How to extract data from .txt file that has both text and numerical data?

15 views (last 30 days)
I have data that I want to extract from multiple txt files. Each txt file is organized in the same way, as seen in the image attached below. I am not interested in the text or headers. I only want to pull out the numerical data in the three columns labeled "A-FRQ", "FRQ-C", and "P-FRQ".
To clarify specifically what I want to do with the data: I have hundreds of these .txt files in a folder. I want to run a loop that combines the columns of data for all of these .txt files. So by the end of the process, I want three huge arrays in MATLAB (A-FRQ, FRQ-C, and P-FRQ) that contain those respective values for EVERY data file in the folder. Note, that the size of each individual data .txt file is different. In the picture below, that dataset has 12 rows I'm interested in extracting. In another file, it might be 75 rows of data I'm interested in.

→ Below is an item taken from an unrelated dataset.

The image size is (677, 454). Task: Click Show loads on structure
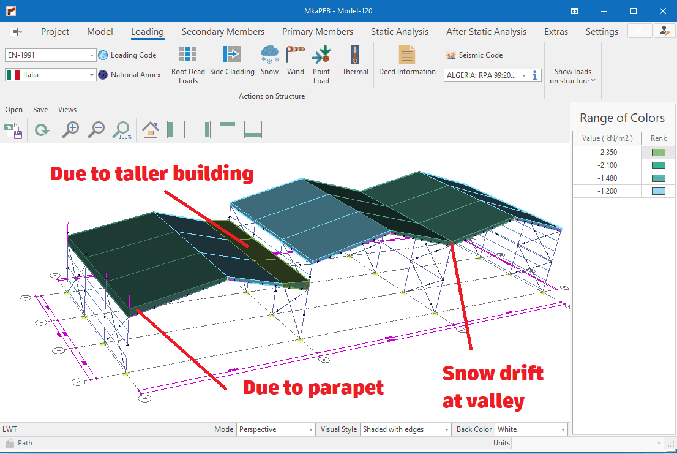572,76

My end goal is three separate histograms for the categories (A-FRQ, FRQ-C, P-FRQ) that account for the data in all the files.

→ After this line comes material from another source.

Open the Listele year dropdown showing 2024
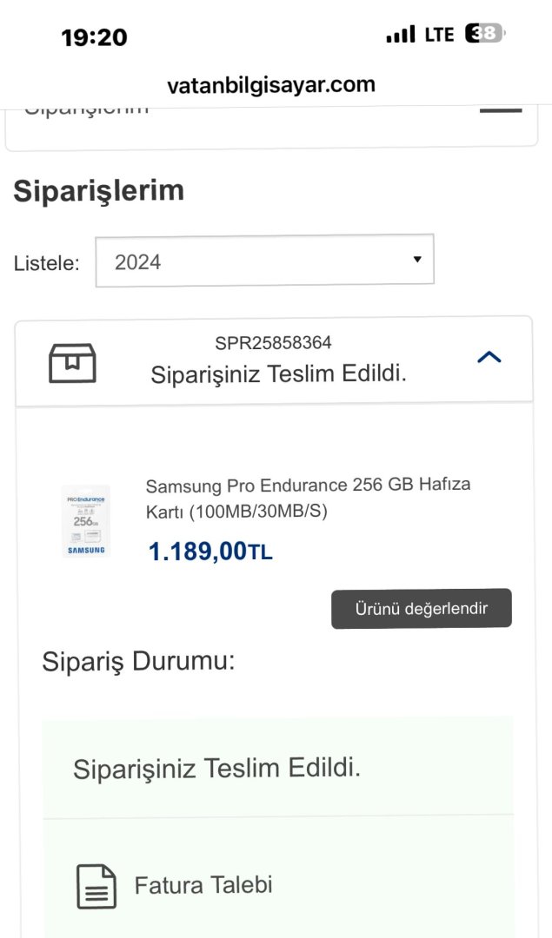 [x=264, y=261]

Sorry, I guess I don't really have a specific question since I'm just about to dive into this task right now. I just figured I'd post my problem ahead of time in hope someone can provide tips or advice on how I can efficiently accomplish this conceptually simple task. I can already imagine that my biggest issue will be how to read the .txt file in MATLAB and then extract the columns of data that I am interested in without caring about the headers/text in the file.
  1 Comment
jgg
jgg on 17 Dec 2015
Hopefully your files all look pretty similar, because this will make things a lot easier. You will probably want the textscan command to do this.

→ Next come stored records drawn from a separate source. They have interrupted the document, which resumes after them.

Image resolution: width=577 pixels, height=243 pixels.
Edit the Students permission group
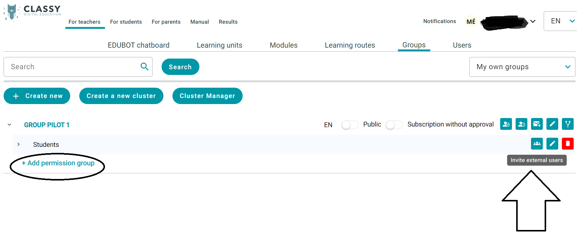[552, 144]
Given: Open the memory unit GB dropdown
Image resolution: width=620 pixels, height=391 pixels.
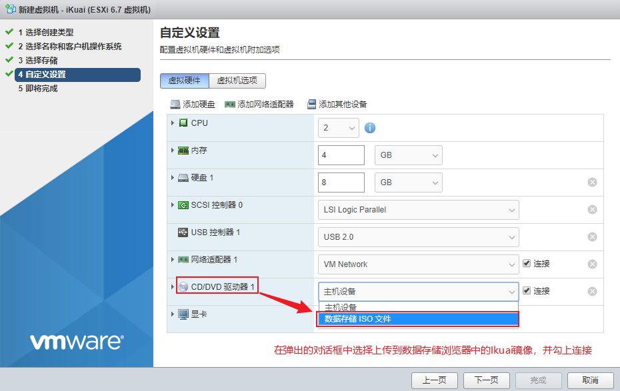Looking at the screenshot, I should pos(408,155).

I would start by getting one of your files to textscan in properly, then automate the loop, probably using the fullfile and dir commands to automate looping through your files.

Sign in to comment.

Answers (2)

Ingrid
Ingrid on 18 Dec 2015
this is not so difficult to achieve
just define the appropriate HeaderLines as optional argument to textscan and it should work fine if you do something like this
listing = dir(nameFolder);
N = numel(listing);
data = [];
for ii = 3:N
fid = fopen(listing{ii}));
newData = textscan(fid,'%*f%f%f%f,'HeaderLines",7);
data = [data; newData];
fclose(fid);
end
  2 Comments
Guillaume
Guillaume on 18 Dec 2015
The only thing I would change from Ingrid's answer is the allocation / resizing of data on each file. Instead I'd store each newData matrix into a cell array, and do the concatenation in one go at the end.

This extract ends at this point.